CartesiaTTSService: use AudioContextWordTTSService

By supporting multiple audio requests we fix an issue that was causing audio overlapping.
2025-02-14 11:18:35 -08:00
parent cacb07f4c2
commit aeadb40c3f
2 changed files with 14 additions and 11 deletions
--- a/CHANGELOG.md
+++ b/CHANGELOG.md
@@ -105,6 +105,9 @@ and this project adheres to [Semantic Versioning](https://semver.org/spec/v2.0.0

 ### Fixed

+- Fixed a `CartesiaTTSService` service issue that would cause audio overlapping
+  in some cases.
+
 - Fixed a websocket-based service issue (e.g. `CartesiaTTSService`) that was
  preventing a reconnection after the server disconnected cleanly, which was
  causing an inifite loop instead.
--- a/src/pipecat/services/cartesia.py
+++ b/src/pipecat/services/cartesia.py
@@ -27,7 +27,7 @@ from pipecat.frames.frames import (
    TTSStoppedFrame,
 )
 from pipecat.processors.frame_processor import FrameDirection
-from pipecat.services.ai_services import TTSService, WordTTSService
+from pipecat.services.ai_services import AudioContextWordTTSService, TTSService
 from pipecat.services.websocket_service import WebsocketService
 from pipecat.transcriptions.language import Language

@@ -75,7 +75,7 @@ def language_to_cartesia_language(language: Language) -> Optional[str]:
    return result


-class CartesiaTTSService(WordTTSService, WebsocketService):
+class CartesiaTTSService(AudioContextWordTTSService, WebsocketService):
    class InputParams(BaseModel):
        language: Optional[Language] = Language.EN
        speed: Optional[Union[str, float]] = ""
@@ -105,7 +105,7 @@ class CartesiaTTSService(WordTTSService, WebsocketService):
        # if we're interrupted. Cartesia gives us word-by-word timestamps. We
        # can use those to generate text frames ourselves aligned with the
        # playout timing of the audio!
-        WordTTSService.__init__(
+        AudioContextWordTTSService.__init__(
            self,
            aggregate_sentences=True,
            push_text_frames=False,
@@ -191,12 +191,12 @@ class CartesiaTTSService(WordTTSService, WebsocketService):
        self._receive_task = self.create_task(self._receive_task_handler(self.push_error))
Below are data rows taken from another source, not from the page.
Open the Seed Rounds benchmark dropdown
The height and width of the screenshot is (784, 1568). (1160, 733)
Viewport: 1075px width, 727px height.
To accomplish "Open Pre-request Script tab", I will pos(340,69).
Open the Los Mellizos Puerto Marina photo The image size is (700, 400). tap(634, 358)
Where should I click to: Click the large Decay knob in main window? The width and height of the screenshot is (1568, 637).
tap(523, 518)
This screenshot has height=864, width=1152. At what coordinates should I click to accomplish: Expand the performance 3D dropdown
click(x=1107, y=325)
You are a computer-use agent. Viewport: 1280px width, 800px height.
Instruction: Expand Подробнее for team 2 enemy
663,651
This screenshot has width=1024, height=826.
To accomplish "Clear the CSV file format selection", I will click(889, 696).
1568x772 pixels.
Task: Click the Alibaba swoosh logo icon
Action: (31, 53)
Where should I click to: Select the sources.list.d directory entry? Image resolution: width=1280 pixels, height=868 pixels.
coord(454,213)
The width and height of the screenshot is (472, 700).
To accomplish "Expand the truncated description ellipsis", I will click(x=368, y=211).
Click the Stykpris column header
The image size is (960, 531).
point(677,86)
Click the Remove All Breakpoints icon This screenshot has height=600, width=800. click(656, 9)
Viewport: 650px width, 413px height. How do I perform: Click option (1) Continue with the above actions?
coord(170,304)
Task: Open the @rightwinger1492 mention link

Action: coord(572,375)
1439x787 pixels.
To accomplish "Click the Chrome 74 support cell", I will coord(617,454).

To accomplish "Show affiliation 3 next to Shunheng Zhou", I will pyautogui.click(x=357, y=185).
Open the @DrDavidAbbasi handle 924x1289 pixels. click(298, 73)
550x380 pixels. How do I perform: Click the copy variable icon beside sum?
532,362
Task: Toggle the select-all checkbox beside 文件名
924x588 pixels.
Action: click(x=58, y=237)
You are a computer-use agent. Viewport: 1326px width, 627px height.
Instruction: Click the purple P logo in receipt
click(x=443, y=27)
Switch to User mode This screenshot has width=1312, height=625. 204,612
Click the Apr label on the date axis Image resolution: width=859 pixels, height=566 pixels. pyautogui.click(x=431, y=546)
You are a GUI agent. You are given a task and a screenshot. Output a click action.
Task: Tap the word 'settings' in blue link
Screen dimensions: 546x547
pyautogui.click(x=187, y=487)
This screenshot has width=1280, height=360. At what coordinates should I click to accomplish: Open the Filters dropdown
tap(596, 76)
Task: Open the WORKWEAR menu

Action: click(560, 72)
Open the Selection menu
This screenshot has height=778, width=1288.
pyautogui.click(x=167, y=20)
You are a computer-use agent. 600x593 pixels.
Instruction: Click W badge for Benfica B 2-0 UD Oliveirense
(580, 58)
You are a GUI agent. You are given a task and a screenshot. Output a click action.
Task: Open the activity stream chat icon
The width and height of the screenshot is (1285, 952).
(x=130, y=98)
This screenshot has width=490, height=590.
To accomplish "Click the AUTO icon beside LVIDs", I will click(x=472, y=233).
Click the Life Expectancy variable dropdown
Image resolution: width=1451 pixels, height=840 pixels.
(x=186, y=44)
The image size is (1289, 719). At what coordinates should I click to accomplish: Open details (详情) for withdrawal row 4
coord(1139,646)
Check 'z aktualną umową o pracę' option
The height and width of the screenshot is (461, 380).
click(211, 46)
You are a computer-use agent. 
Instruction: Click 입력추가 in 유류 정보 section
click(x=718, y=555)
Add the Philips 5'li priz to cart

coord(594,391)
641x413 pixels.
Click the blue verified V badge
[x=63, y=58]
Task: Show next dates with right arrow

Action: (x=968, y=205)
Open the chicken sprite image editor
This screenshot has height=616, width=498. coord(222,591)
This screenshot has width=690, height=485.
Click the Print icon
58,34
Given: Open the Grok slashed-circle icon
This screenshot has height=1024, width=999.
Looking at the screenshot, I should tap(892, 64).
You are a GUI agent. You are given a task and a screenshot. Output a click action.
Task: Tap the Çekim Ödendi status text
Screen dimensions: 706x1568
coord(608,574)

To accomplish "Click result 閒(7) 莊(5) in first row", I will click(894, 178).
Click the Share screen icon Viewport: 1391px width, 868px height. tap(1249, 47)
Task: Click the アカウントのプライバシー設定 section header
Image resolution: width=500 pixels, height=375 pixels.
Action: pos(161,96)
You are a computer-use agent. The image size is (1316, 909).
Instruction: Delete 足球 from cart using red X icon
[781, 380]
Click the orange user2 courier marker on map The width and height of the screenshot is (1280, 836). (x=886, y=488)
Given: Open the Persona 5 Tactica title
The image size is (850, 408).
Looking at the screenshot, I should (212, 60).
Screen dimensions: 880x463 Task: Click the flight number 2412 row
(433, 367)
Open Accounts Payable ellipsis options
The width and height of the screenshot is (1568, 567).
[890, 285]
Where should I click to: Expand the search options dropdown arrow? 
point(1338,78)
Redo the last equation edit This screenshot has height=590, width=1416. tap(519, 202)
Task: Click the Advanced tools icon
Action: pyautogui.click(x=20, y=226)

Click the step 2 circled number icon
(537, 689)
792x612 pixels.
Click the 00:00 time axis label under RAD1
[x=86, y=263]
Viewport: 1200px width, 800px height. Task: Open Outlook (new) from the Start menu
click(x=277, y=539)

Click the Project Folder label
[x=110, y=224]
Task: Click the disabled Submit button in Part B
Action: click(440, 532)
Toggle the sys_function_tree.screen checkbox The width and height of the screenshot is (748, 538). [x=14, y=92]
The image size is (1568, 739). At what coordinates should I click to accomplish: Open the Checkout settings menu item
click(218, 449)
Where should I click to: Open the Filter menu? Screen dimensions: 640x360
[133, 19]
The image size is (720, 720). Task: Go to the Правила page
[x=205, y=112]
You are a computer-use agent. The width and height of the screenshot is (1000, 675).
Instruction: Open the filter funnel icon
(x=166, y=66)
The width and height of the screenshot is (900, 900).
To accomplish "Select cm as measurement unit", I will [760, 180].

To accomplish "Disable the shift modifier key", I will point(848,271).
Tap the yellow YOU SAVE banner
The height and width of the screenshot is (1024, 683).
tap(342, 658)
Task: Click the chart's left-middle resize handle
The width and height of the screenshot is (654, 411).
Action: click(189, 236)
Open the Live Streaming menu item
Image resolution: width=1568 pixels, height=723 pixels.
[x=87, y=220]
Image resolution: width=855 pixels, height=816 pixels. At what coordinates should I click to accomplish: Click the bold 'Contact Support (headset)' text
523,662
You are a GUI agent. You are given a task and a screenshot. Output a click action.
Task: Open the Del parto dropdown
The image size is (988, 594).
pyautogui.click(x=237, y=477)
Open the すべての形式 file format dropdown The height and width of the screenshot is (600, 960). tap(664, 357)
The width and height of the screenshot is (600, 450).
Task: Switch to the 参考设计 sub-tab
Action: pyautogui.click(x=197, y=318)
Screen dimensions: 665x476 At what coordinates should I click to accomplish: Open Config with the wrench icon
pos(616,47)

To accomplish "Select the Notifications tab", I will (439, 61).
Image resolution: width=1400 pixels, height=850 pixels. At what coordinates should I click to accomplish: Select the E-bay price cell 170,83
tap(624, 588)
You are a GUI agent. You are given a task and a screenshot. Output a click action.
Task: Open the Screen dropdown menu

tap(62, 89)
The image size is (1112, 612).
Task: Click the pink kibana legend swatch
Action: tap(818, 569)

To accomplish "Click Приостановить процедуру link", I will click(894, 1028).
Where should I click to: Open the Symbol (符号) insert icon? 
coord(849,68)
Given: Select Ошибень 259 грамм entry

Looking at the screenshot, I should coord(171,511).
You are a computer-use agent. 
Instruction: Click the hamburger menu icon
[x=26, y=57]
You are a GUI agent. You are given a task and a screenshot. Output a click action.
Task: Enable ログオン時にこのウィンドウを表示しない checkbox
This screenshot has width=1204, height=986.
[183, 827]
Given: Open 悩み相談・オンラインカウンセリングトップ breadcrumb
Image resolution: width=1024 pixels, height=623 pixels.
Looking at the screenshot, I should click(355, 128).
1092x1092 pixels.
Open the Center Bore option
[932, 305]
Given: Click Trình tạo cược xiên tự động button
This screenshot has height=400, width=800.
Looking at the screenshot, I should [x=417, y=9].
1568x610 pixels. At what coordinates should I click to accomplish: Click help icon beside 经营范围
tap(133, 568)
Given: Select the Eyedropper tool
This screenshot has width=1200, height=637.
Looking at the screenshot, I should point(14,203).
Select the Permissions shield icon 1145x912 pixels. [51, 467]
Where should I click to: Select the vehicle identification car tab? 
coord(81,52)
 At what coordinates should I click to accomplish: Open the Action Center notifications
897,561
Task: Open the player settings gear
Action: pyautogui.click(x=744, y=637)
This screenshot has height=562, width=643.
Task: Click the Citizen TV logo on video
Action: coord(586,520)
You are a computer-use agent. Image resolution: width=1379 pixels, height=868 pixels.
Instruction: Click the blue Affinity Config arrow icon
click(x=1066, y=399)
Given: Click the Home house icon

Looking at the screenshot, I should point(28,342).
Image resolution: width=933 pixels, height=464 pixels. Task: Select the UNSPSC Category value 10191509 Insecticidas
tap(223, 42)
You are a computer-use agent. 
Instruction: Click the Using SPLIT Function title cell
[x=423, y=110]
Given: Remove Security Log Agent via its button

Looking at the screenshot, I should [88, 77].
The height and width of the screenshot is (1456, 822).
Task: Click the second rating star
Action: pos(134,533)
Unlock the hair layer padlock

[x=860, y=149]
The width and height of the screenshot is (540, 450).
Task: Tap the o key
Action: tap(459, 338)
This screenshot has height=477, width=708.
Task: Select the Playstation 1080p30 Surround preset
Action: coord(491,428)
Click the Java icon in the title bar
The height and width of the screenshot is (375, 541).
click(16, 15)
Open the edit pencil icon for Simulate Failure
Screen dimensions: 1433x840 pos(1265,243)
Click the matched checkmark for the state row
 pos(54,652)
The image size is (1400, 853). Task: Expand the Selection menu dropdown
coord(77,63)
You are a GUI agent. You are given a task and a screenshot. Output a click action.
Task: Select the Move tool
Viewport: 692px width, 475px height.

    async def _disconnect(self):
-        await self._disconnect_websocket()
-
        if self._receive_task:
            await self.cancel_task(self._receive_task)
            self._receive_task = None

+        await self._disconnect_websocket()
+
    async def _connect_websocket(self):
        try:
            logger.debug("Connecting to Cartesia")
@@ -239,21 +239,19 @@ class CartesiaTTSService(WordTTSService, WebsocketService):
        logger.trace(f"{self}: flushing audio")
        msg = self._build_msg(text="", continue_transcript=False)
        await self._websocket.send(msg)
+        self._context_id = None

    async def _receive_messages(self):
        async for message in self._get_websocket():
            msg = json.loads(message)
-            if not msg or msg["context_id"] != self._context_id:
+            if not msg or not self.audio_context_available(msg["context_id"]):
                continue
            if msg["type"] == "done":
                await self.stop_ttfb_metrics()
-                # Unset _context_id but not the _context_id_start_timestamp
-                # because we are likely still playing out audio and need the
-                # timestamp to set send context frames.
-                self._context_id = None
                await self.add_word_timestamps(
                    [("TTSStoppedFrame", 0), ("LLMFullResponseEndFrame", 0), ("Reset", 0)]
                )
+                await self.remove_audio_context(msg["context_id"])
            elif msg["type"] == "timestamps":
                await self.add_word_timestamps(
                    list(zip(msg["word_timestamps"]["words"], msg["word_timestamps"]["start"]))
@@ -266,12 +264,13 @@ class CartesiaTTSService(WordTTSService, WebsocketService):
                    sample_rate=self.sample_rate,
                    num_channels=1,
                )
-                await self.push_frame(frame)
+                await self.append_to_audio_context(msg["context_id"], frame)
            elif msg["type"] == "error":
                logger.error(f"{self} error: {msg}")
                await self.push_frame(TTSStoppedFrame())
                await self.stop_all_metrics()
                await self.push_error(ErrorFrame(f"{self} error: {msg['error']}"))
+                self._context_id = None
            else:
                logger.error(f"{self} error, unknown message type: {msg}")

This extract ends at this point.